Two Faces at the Table: Where Games Are and Where They Came From
A Worlds of Pulp™ column from Scaldcrow Games™
Pull up a chair. I want to talk with you the way we used to talk at the table, before anyone worried about doing it right.
There was a time, not so very long ago, when this hobby of ours did not arrive fully assembled. It came to us in pieces. Hand-typed. Poorly stapled. Sometimes barely readable. Those early booklets carried the fingerprints of long nights and longer arguments, of tables where a good ruling mattered more than a printed rule, and where the only authority that counted was the understanding shared between the folks in the room. Those works never asked permission to exist. They just did.
That is where Worlds of Pulp™ draws its breath from. And that is what I want to teach today.
The Game We Have Now
Let me be plain and fair. The modern age of roleplaying is a good one in many ways. Under the long shadow of Dungeons & Dragons, and shaped by the language of the Open Game License, we have gained frameworks, accessibility, and a reach none of us could have dreamed of back in the days of mimeographs and margin scribbles. More people are playing than ever. That is worth celebrating, and I do.
But if you sit quietly and listen, you notice something. A gentle narrowing of voice. Not a lack of talent, mind you. There is talent everywhere. It is more of a smoothing. The rough edges are fewer now. The strange ideas arrive in careful packaging. The risks, the creative and mechanical and downright philosophical ones, get taken with one eye always on expectation.
I am not condemning it. I am just observing it. And that observation is exactly why a publication like this needs to exist.
Looking Both Ways
The old Romans had a god named Janus. He kept the thresholds and the doorways, and he had two faces, one looking forward and one looking back. That is how we ought to stand, too.
One face looks ahead and honors what has been built. The frameworks, the polish, the welcome mat rolled out to new players. No denying its worth.
The other face looks back and reminds us the hobby did not begin this way. It began with individuals. Designers with no audience beyond their own table, no distribution beyond their friends, and no resources beyond time, imagination, and a handful of dice worn smooth from use. They were not building products. They were building play. Systems that reflected how they thought, how they ruled, and how they believed a game ought to feel.
Some of those voices became pillars we still lean on. Many more simply vanished. Not for lack of merit, but because there was no structure to hold them up.
The Voices We Risk Losing
The modern age is efficient. It keeps what succeeds and refines it. That is a strength. But in the keeping and the refining, it tends to leave behind the peculiar, the difficult, and the deeply personal.
Those are the voices I worry about. The ones that do not line up neatly with the prevailing systems. The ones that break pacing, reject balance, and put tone ahead of clarity. The ones that feel like they came from somewhere specific, from real hours at a real table rather than adherence to a design standard.
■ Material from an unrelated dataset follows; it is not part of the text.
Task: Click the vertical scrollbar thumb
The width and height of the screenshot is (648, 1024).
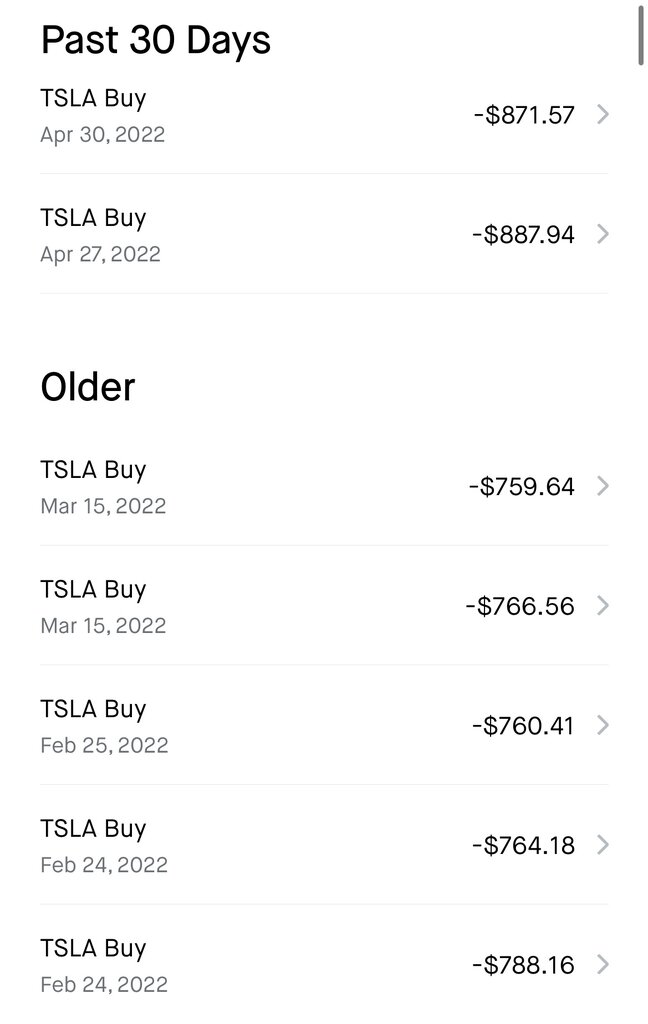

Those are not relics, friends. Those are foundations. And when we lose them, the hobby grows quieter in ways that are hard to measure but impossible to ignore.
Where Scaldcrow Stands
Scaldcrow Games™ does not stand apart just to be contrary. We stand where we always have, along that older current, where the game is still something you discover at the table rather than something handed to you finished.
Worlds of Pulp™ has no interest in replacing what exists. It exists to preserve a few truths that are slipping away from us:
- That a game can be incomplete and still be powerful.
- That a referee’s judgment can outweigh a printed rule.
- That pacing, tension, and consequence are not mechanical artifacts. They are lived experiences.
The tools we hand you here, the tables and structures and fragments of systems, are not prescriptions. They are invitations. We assume you will bring something of your own to the table, the same way those early designers did.
A Salute, Long Overdue
Before I let you go, I want to say a proper thank you.
To the designers who never saw wide distribution. To those whose work lived only in photocopies passed between friends. To those who built whole systems with no expectation they would ever leave the table.
You worked without safety nets. You tested your ideas through play, not theory. You accepted failure as part of the craft, and many of you wrote it down anyway. This hobby owes far more to your spirit than it usually remembers. I remember. And so do we.
Forward, With Both Eyes Open
We are standing at a threshold moment. Between an era that values polish, scale, and broad access, and an era that valued immediacy, individuality, and unfiltered expression. Neither one is better than the other. But one is in real danger of eclipsing the other entirely, and I would hate to see that happen.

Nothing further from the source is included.